Effect of simvastatin on trioleylglycerol hydrolysis and transacylation with cholesterol in serum of outpatients with coronary heart disease.

Abstract

At present, the most effective drugs in treating hypercholesterolemia and atherosclerosis are the statins, which are potent inhibitors of the rate-limiting enzyme 3-hydroxy-3-methylglutaryl coenzyme A (HMG-CoA) reductase. Serum triacylglycerol (TAG) levels associate positively with the risk for coronary heart disease (CHD). Triacylglycerols are mainly hydrolyzed by the enzyme lipase (glycerol ester hydrolase [GEH], EC 3.1.1.3) but can also be transformed by transacylation with cholesterol (glycerol ester:cholesterol acyltransferase [GECAT], EC 2.3.1.43). We evaluated the effect of a 3-month treatment with simvastatin (10 mg/day) on GEH and GECAT activity in the serum of 26 outpatients with CHD. The activity of both GEH and GECAT was reduced in the CHD group compared with that in the control group: 5.9 +/- 0.9 mU/mg vs. 7.5 +/- 1.8 mU/mg and 11.1 +/- 1.4 mU/mg vs. 19.3 +/- 3.3 mU/mg, respectively (p < or = 0.05). In addition to the well known effect of reducing total cholesterol and low-density lipoprotein cholesterol in patients with CHD, we observed two other results of simvastatin treatment. First, GEH activity increased to values similar to those found in healthy subjects and, simultaneously, GECAT activity decreased.

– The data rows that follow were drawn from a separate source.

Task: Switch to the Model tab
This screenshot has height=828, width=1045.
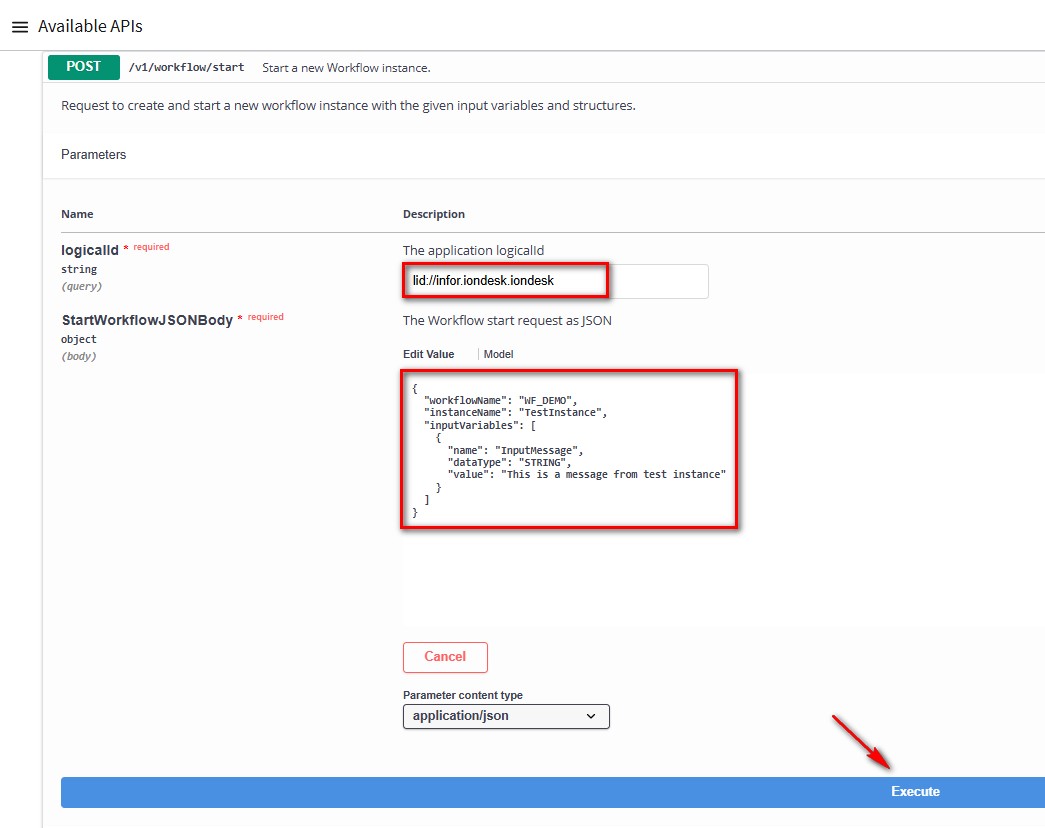Action: point(498,354)
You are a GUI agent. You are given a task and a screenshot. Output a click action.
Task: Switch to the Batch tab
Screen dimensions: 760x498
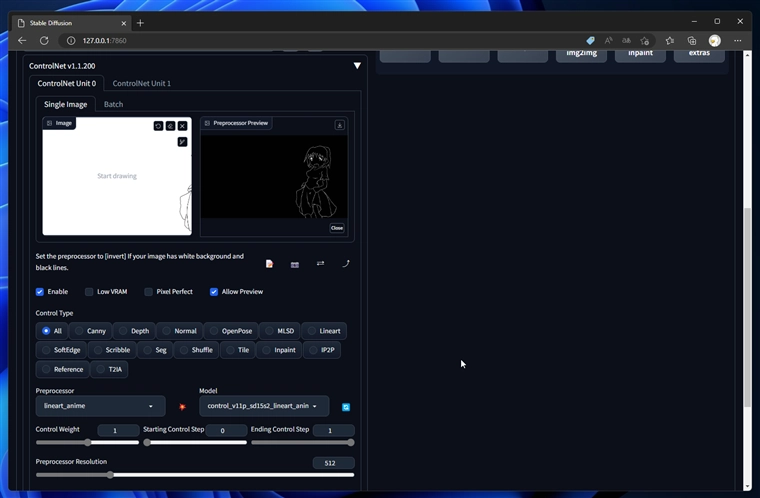point(113,104)
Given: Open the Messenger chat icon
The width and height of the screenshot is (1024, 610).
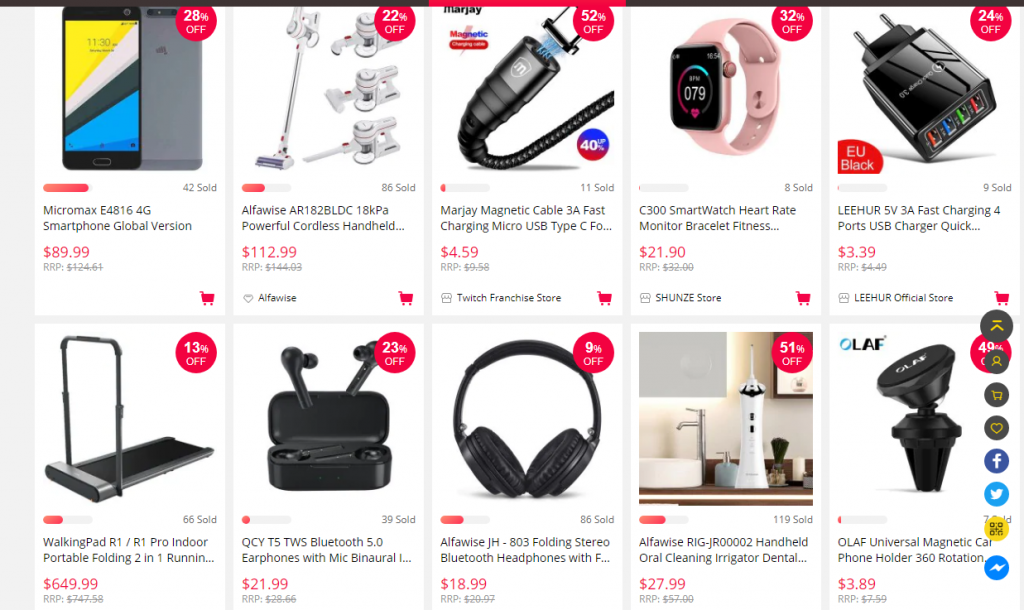Looking at the screenshot, I should point(997,568).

Trioleylglycerol transacylation with cholesterol amounted to 72% and hydrolysis to 28% in the control group and to 65% and 35% in the CHD group, respectively. After simvastatin treatment, transacylation with cholesterol and hydrolysis amounted to 51% and 49%, respectively. In conclusion, by increasing GEH and reducing GECAT, simvastatin seems not only to affect cholesterol synthesis but also to alter triacylglycerol metabolism. Further studies are needed to determine the physiological significance of these changes and their relationship with the development of atherosclerosis.